Ringfort (Rath), Knockdrin, Co. Westmeath
Co. Westmeath |
Ringforts
On a wooded hill in County Westmeath, a roughly circular earthwork sits quietly inside Knockdrin Demesne, its age far exceeding anything else in the landscape around it.
It is a rath, the Irish term for a ringfort, a type of enclosed farmstead typically built between the early medieval period and around 1000 AD, when they were among the most common forms of settlement across the country. Thousands survive in Ireland, but most are either well-documented landmarks or have been ploughed flat. This one occupies an awkward middle ground: present, measurable, and largely ignored.
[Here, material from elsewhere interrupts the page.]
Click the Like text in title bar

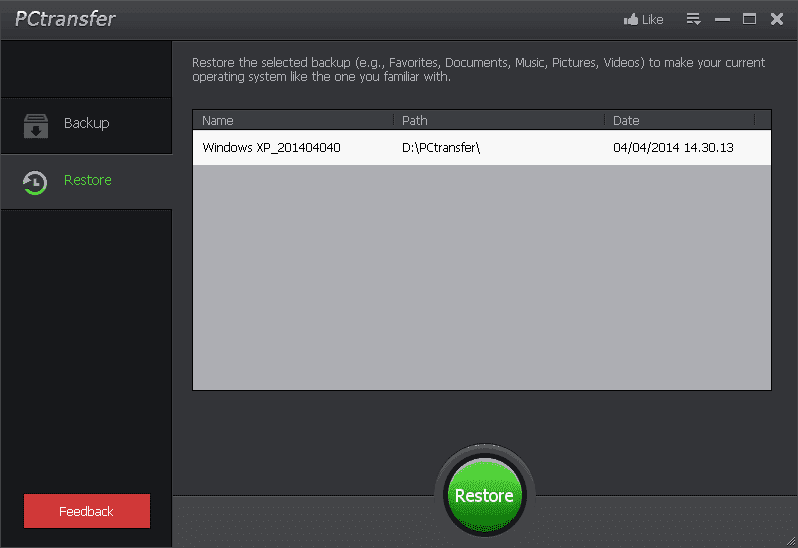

The earthwork is substantial. It spans roughly fifty metres north to south and forty-three metres east to west, enclosed by a low earthen bank and a shallow external fosse, the term for the ditch that typically runs around the outer edge of such a structure and whose spoil was used to raise the bank inside. Neither element is in its original condition. The perimeter has been cut away at the south-west, south-east, and north-east, the fosse has been filled in along the northern arc, and the interior, which rises gently toward the centre, has been planted with coniferous trees. The cumulative effect is of a place that has been quietly worked against over decades, its defining geometry softened by both deliberate intervention and the indifference of plantation forestry.